Closed suction drains are a potential entry point of infection, but there is no evidence of any association with wound infection risk [125]. There is also insufficient evidence to recommend that a particular wound dressing is more effective than others in reducing the rates of SSI [126].

Post-operative Period

Thromboembolic Prophylaxis

NICE guidelines state that patients undergoing lower limb joint replacements should have either prophylactic low molecular weight heparin (LMWH) or an orally active direct factor Xa inhibitor for 28 (or 35) days following hip arthroplasty and 14 days following a knee arthroplasty. No increased risk of infection was found with LMWH [127] but prolonged ooze is a recognised risk [128], and each day of prolonged wound drainage increases risk of wound infection by 29–42 % following arthroplasty [128]. Wound-related complications following arthroplasty may increase in patients who receive rivaroxaban, a factor Xa inhibitor, for thromboprophylaxis [129].

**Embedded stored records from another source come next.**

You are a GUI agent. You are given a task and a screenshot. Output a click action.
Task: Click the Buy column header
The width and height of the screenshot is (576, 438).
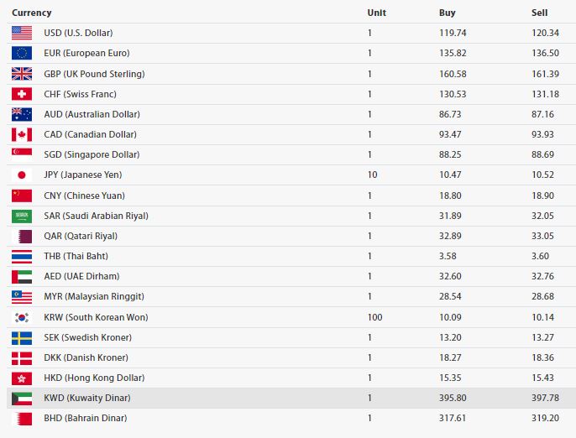click(x=447, y=13)
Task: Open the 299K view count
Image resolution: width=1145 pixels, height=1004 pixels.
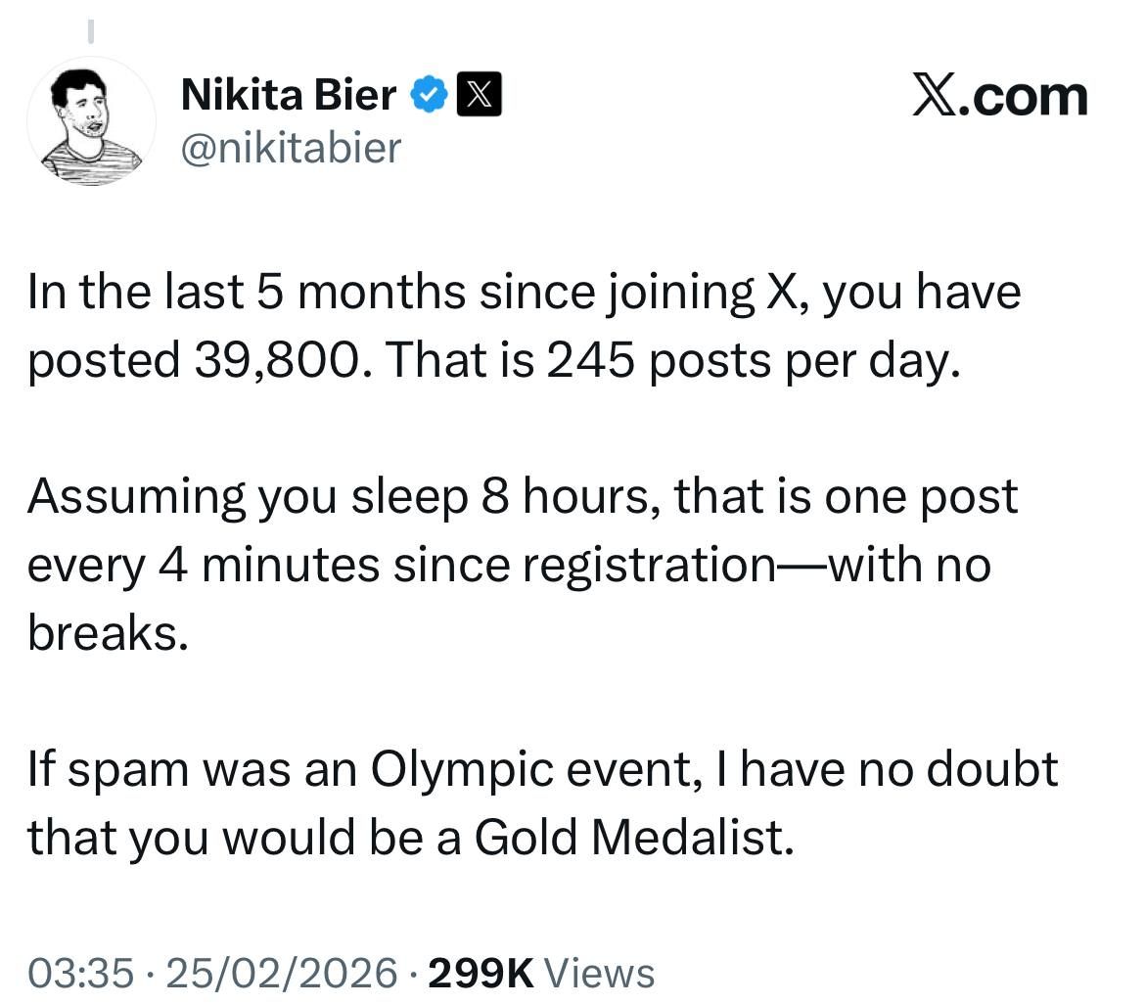Action: 481,973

Dental Care and Other Procedures

It has been suggested that patients requiring dental care post-arthroplasty should receive prophylactic antibiotics [130]. Other authors argue that there is little evidence to suggest that bacteraemia associated with dental procedures causes prosthetic joint infection [131] – simple tasks, such as brushing teeth and chewing, can produce a greater bacteraemia than one dental procedure and it would be better practice for the surgeon to ensure dentition and oral health are up to standard prior to elective orthopaedic surgery. Currently in the UK, the British Dental Association does not recommend antibiotics. The routine use of amoxicillin antibiotic prophylaxis prior to dental procedures for patients with TJA may not be cost-effective in those where the risk of infection with dental work is low [132].

Table 4.2 summarises the evidence for methods to reduce PJI.

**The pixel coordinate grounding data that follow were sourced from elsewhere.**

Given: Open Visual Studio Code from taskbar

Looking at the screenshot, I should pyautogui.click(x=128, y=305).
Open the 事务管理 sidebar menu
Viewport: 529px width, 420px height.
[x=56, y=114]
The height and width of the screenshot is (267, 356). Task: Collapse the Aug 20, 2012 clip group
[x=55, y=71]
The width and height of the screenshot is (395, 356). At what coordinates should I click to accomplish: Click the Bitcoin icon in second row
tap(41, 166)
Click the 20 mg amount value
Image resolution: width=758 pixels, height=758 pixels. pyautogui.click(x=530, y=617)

Table 4.2 Methods for reducing surgical site infection in joint replacement

Conclusion

A PJI following routine arthroplasty surgery can have disastrous consequences for the patient and is costly to healthcare providers. Given the wide variety of infection prevention tactics available a team-based approach is essential in order to reduce infection rates. Every possible step must be exercised to reduce contamination of the surgical wound and to optimise the patient’s capacity to eradicate any colony forming units entering the wound. Common-sense approaches are required to minimise or correct physiological disturbances and attention should be given to theatre design and etiquette, identification and control of MSSA carriers and the appropriate and timely use of prophylactic antibiotics. It is important to emphasize the need to educate the patient and all members of the healthcare team, and to increase awareness of the importance of their participation in preventive efforts.